Aquela ideia revolucionária de 2017 não existe mais, voltamos a viver no tal do “o que vier é lucro”. Marcas que existem pré esse período jamais vão mudar totalmente, o que nos resta é eventualmente nos divertir com as erradas e valorizar uma nova geração como a Fenty e tantas outras que nascem de fábrica com essa proposta de diversidade.
Analisando o desfile
Agora falando do show propriamente dito. Percebi que o que me faz querer assistí-lo é mais pelo lado do burburinho, pelo acontecimento, pela união fundamental de moda e música. Dito isso, agora vamos falar do desfile em si, da essência, do esperado, do novo, da moda!
Eu fiquei positivamente surpresa até. Primeiro de tudo: dinheiro né mores, o casting foi nababesco e isso intensificou o frenesi e todo o fascínio que a marca promove tão bem. Enquanto desfiles “normais” são feitos por modelos mais sisudas e “cabides” de roupas, um desfile da VS é sempre um deleite de gente feliz sobre saltos descomunais.
Mas aí entra um ponto negativo: o divertido do desfile sempre foi a interação com público/cantor/câmera. Acena, beija, aponta e sensualiza, nessa edição eu pouco vi. Quem mais fez foi a Adriana Lima - claro, craque nisso, de resto achei tudo muito parecido com um desfile de moda normal, pouca efusividade e muito carão. A própria Alessandra Ambrósio, achei comedida e escondida em apenas um segmento.
No mais, achei que o desfile mais pareceu um desfile da NYFW do que um desfile da VSFS e aí eu acho que foi ideia deles mesmo que fosse “apenas” um desfile. Acho que eles quiserem buscar mais equilíbrio com um FASHION SHOW e menos aquela energia glamourosa exagerada da VICTORIA'S SECRET. E aí eu acho uma bobeira, se for pra ser o VSFS, vai com tudo que diverte e ainda com o fator diversidade. Vai CAMP, cria um sonho, mostra emoção, entulha a passarela de glitter e cacarecos, mas se diferencia, né!
É lógico que eles precisam se adaptar a novos tempos, novas ideias de moda, então no geral o saldo foi positivo. Inclusive, o fator moda mesmo se fez bem feito através das roupas e sapatos, feitos por Joseph Altuzarra e Rene Caovilla.

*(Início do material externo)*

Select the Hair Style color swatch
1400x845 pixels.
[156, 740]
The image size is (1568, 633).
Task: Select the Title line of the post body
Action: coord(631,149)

Agora falando de beleza, a decepção de todos foi a ausência do VS hair e seus cabelos com ondas volumosas e milimetricamente perfeitas. Adriana, Alessandra e Candice, por exemplo, vieram com rabo de cavalo liso, uma perda que em nada deixa o desfile mais progressista rs. E mais uma prova que eles até querem voltar pra essência glam, mas parecem receosos.
Precisa mesmo de um outro desfile?
Analisando com calma, o saldo me pareceu razoável. Diferente da tentativa de reinvenção modorrenta de 2021, o burburinho se espalhou como se não houvesse 2018. Os veículos cobriram, os famosos estavam na 1a fila, veio adoração, veio reflexão, mas falou-se de Victoria's Secret. E, em tempos de marketing de atenção e de dois segundos pra conquistar a sua, eles conseguiram alguns minutos de fala, milhares de likes e milhões de views. Vai reverter em vendas? O tempo dirá, mas muito difícil não existir um VSFS em 2025.
Por fim, segundo aquele meme, precisamos mesmo de mais um desfile da Victoria's Secret? Às vezes não, mas de repente sim. Se for apenas mais um desfile sem tanta pretensão (nossa), pode ser apenas mais um desfile e tá tudo bem, tem coisa pior acontecendo no mundo.
Adoraria saber os comentários de vocês!
Beijos,
Thereza!
Estava esperando ansiosa por essa news e adorei!! VS nunca me pegou, mas acho que você analisou muito bem todo o contexto e principalmente a moda do desfile.
Nossa sim!! esperava muito mais desse desfile, mesmo tendo adorado ele.
senti falta dos cabelos glamurosos e das modelos super confiantes e brilhantes. Senti que elas não estavam tão animadas assim com a volta do VSFS.